I am a child of Appalachia (born in Kentucky, raised in West Virginia and Tennessee). I grew up without television and was encouraged to read, write or draw to fill the time when I was not in school. There was a black and white television in the household it simply was not viewed as an entertainment source. It was only turned on to capture the evening news. (I am an avid news junkie thanks in part to this well-heeled family tradition).
With little money and plenty of time, reading and writing became a passion that allowed me to discover and dream about worlds far beyond my humble existence. I grew quite fond of time spent this way. So much so that my mother in later years would reflect that it was difficult to discipline her daughters by sending them to their rooms as it simply wasn’t a punishment. In our eyes to send us to our room to do what we loved was a gift.

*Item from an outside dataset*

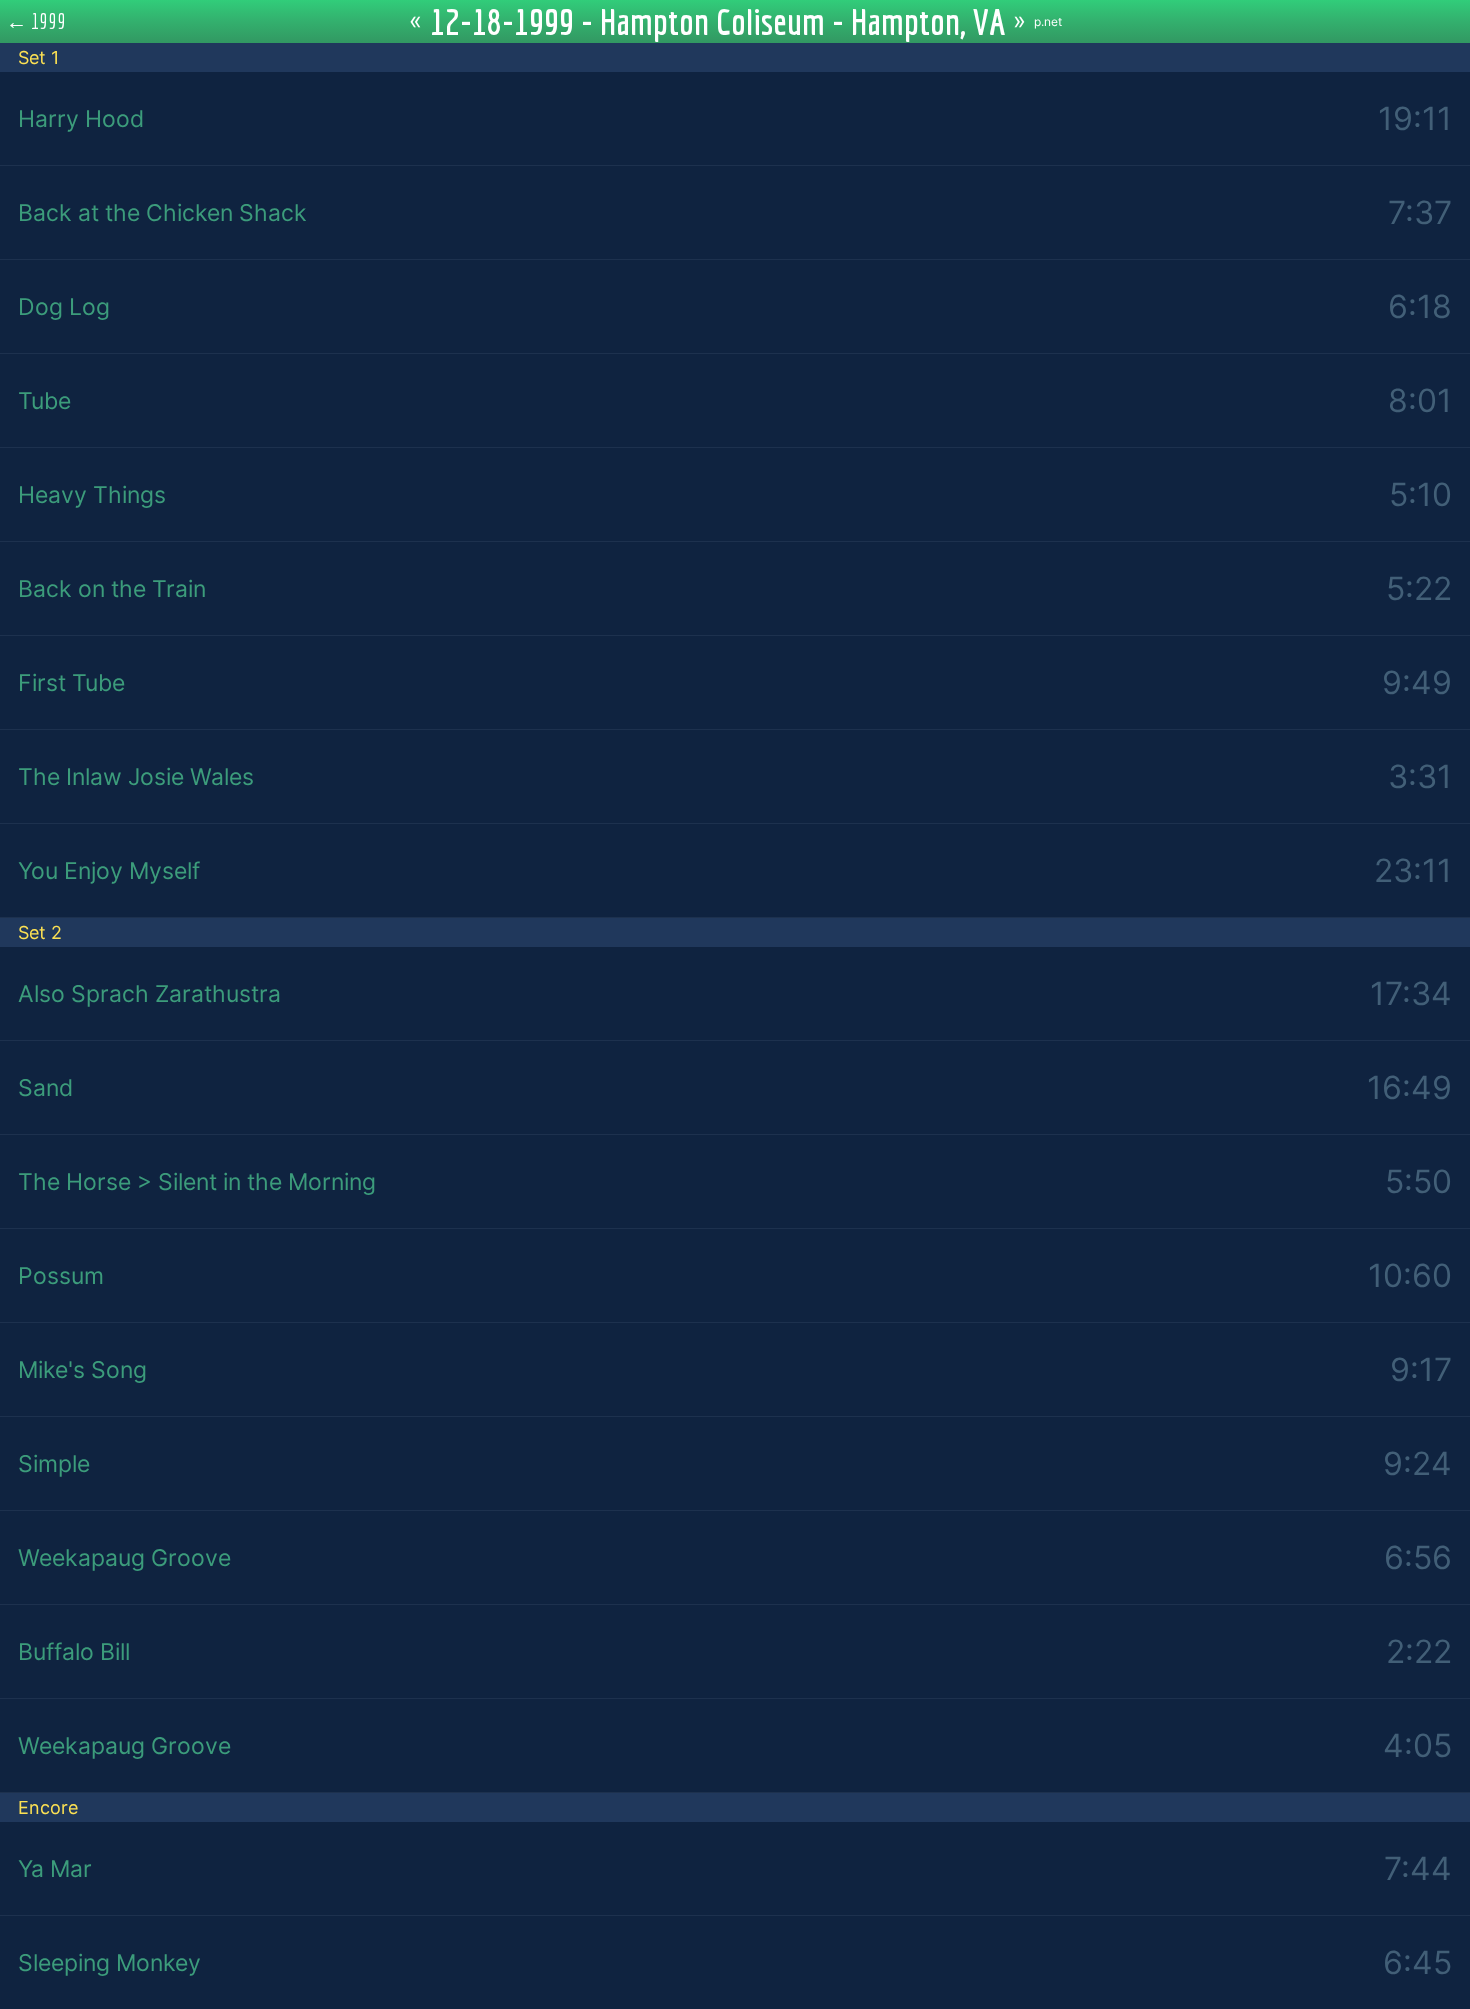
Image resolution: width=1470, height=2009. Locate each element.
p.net (1048, 21)
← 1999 (36, 21)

Storytelling was a pastime that unfolded like everyday conversation for the adults in my world. I quickly learned to listen to these stories for the wonder they promised and the honesty they foretold. My love of words is rooted in this upbringing.
Journaling remains a key component to my understanding of the world around me and in my personal growth. My constant companion is a small leather bound journal…tucked into my purse, placed strategically on my night stand or in the glove box of my automobile. Note taking, either in reflection or to document a thought or idea, is second nature to me. It is a habit that I have but only once put down and that was due to a broken index finger on what I call an ill-equipped attempt to play intramural softball during college. Since then, I approach all participation in sports with caution so as to not interrupt my ability to write.

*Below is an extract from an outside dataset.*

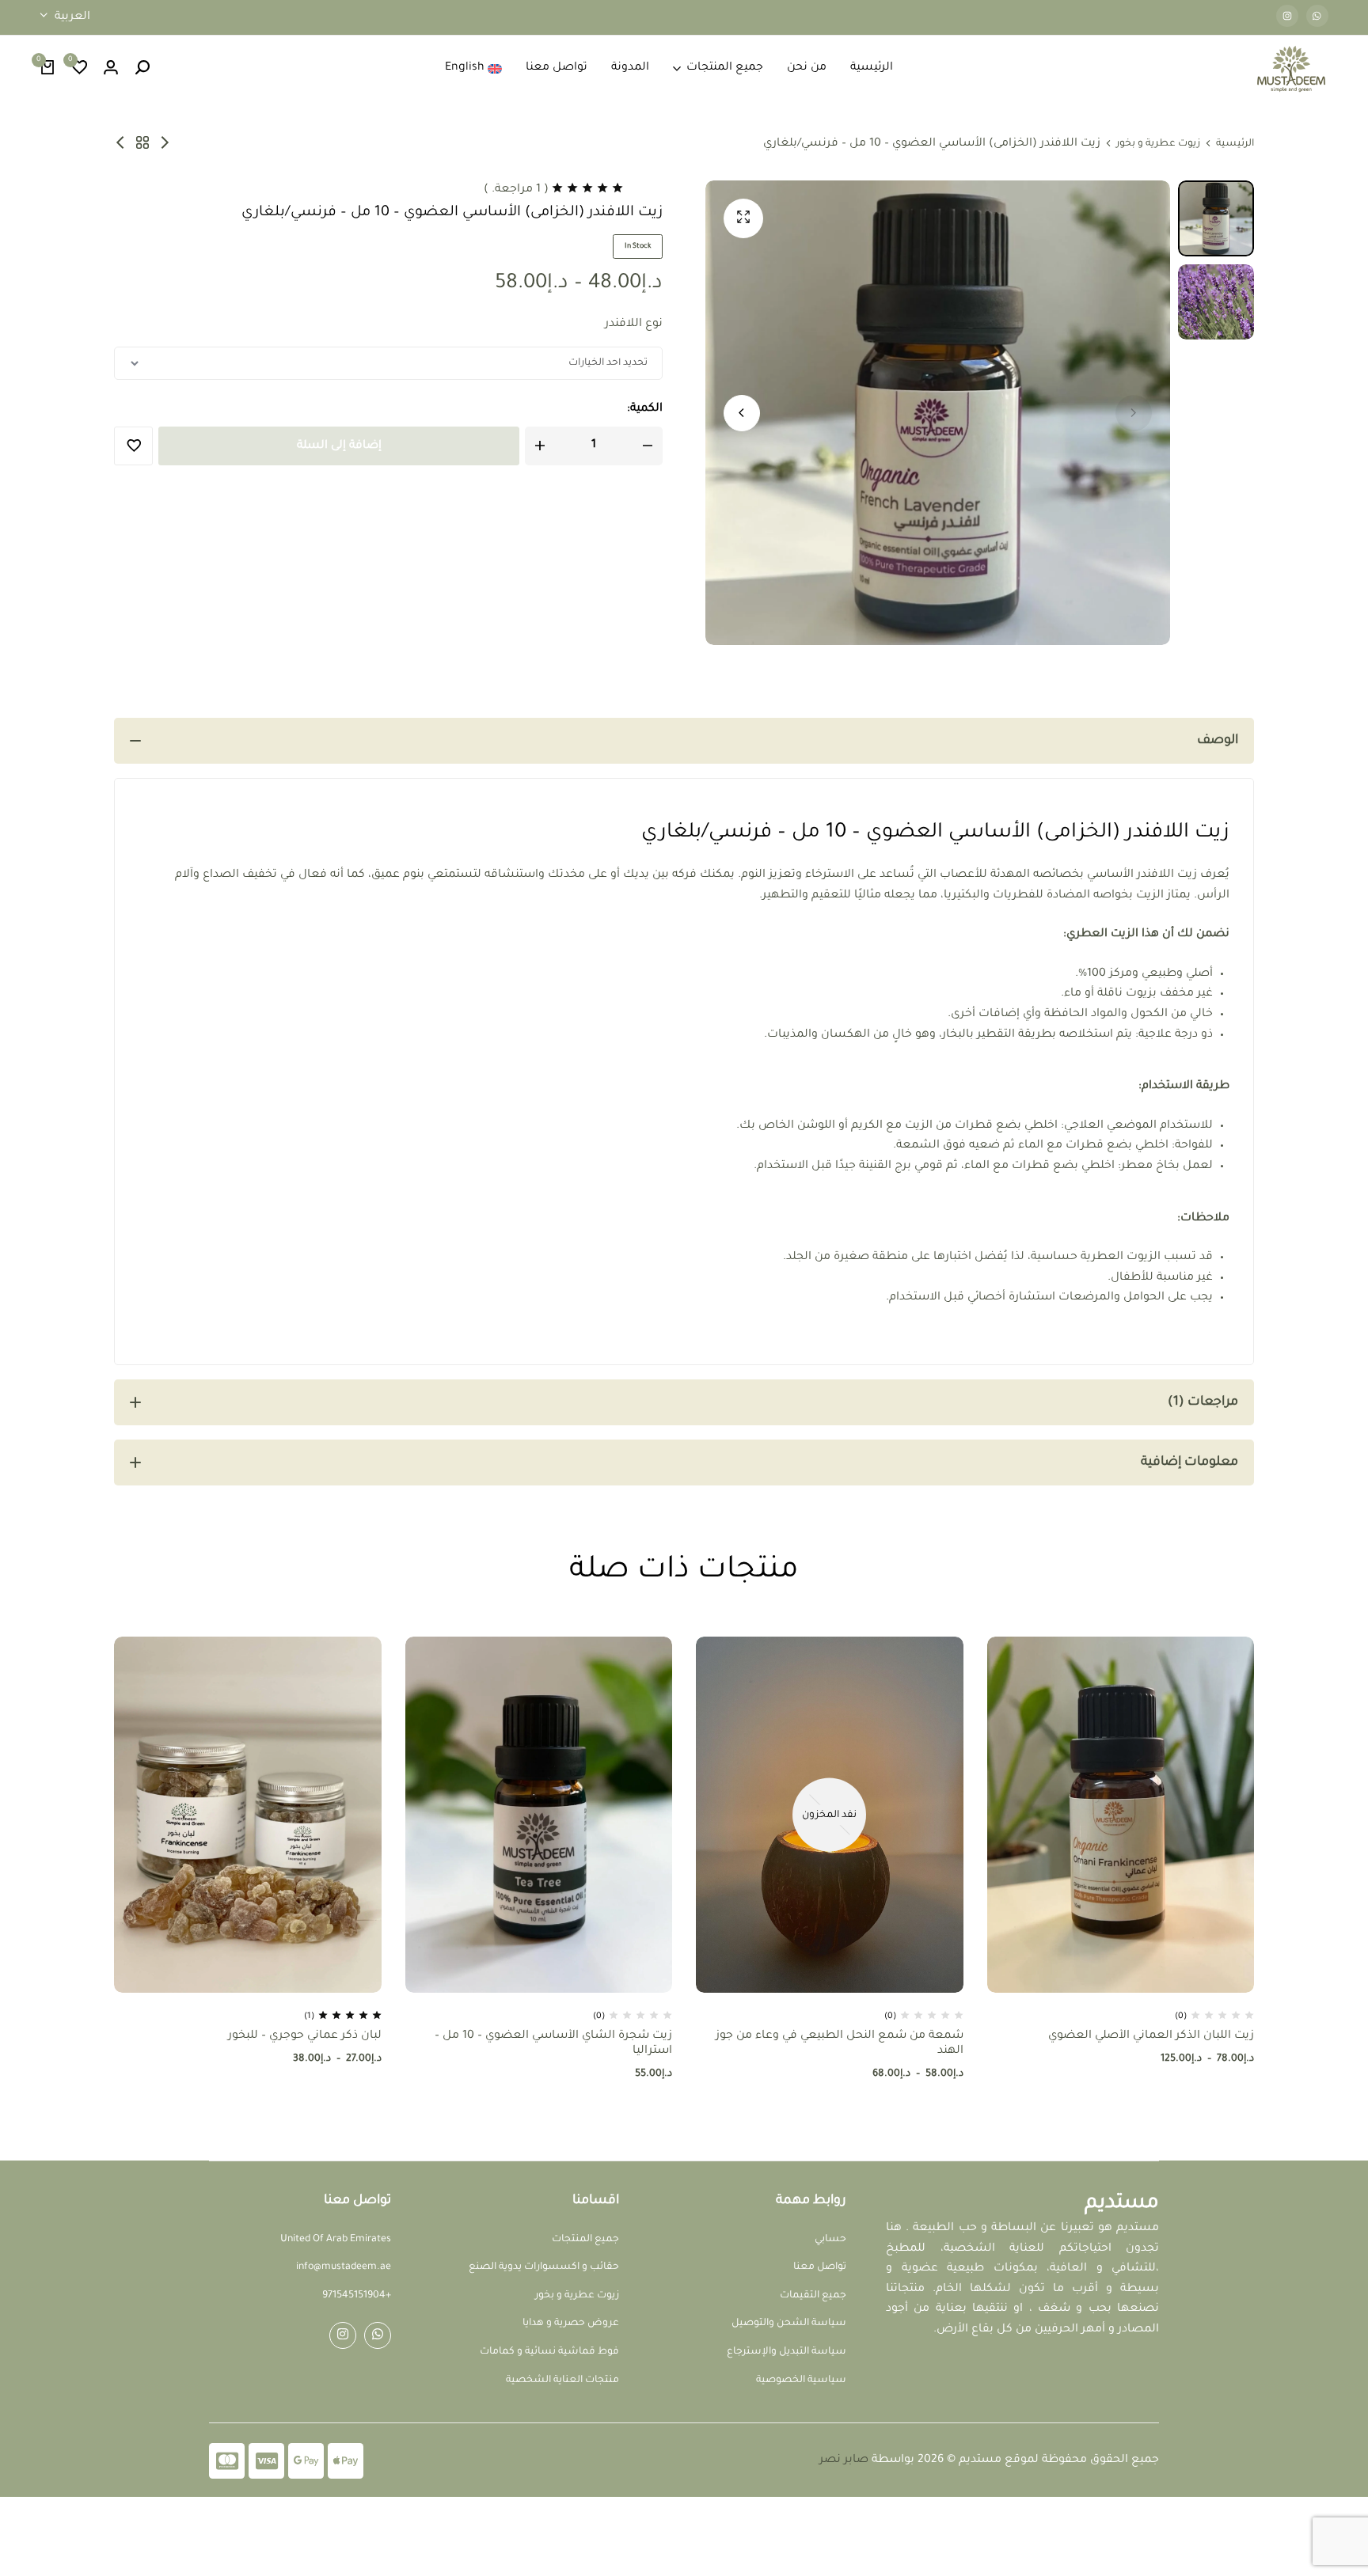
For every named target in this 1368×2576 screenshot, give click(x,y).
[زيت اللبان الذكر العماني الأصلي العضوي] (1121, 1815)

I launched the Word Strings project as a personal challenge in a blog series to construct words into meaningful narrative phrases. I had committed to a food blog some years earlier with simple recipe sharing experiences in 250 words or less. I saw the endeavor to write prose in very much the same vein. Trust me when I tell you they are not the same, not even close. The task to create prose was very different and it took a great deal of effort on my part to feel confident to even make a post. This was supposed to be poetry, quotations and literary passages rolled into one nice, neat little package. And it wasn’t.
My solution to grasping more confidence in prose was to join a local Women Writers Group. This was a big leap for me. I was accustomed to creating privately. Now I was expected to bring and present recent work to each meeting of the group so that five or six writers, better writers, novel writers at that, would review and constructively critique my quibby little prose. The experience was far from ugly. In fact, the collective trust of these women made me approach writing in a wholly different way.
Where did this project land at its conclusion some 10 years later? The quotes, phrases and longer poetry of the series were published via Lulu, Inc. and are intended to provide a reference point for when it is difficult to place meaning around a situation in life or to express some emotion. Volume 1 which was released in September of this year wraps around the central themes of community, transition and discourse. This particular series purposely seeks out to recognize life’s imperfection.
“Life is not a perfect circle. It is as important to acknowledge and accept the jagged edges of living as it is the smooth, sleek lines of our everyday existence.”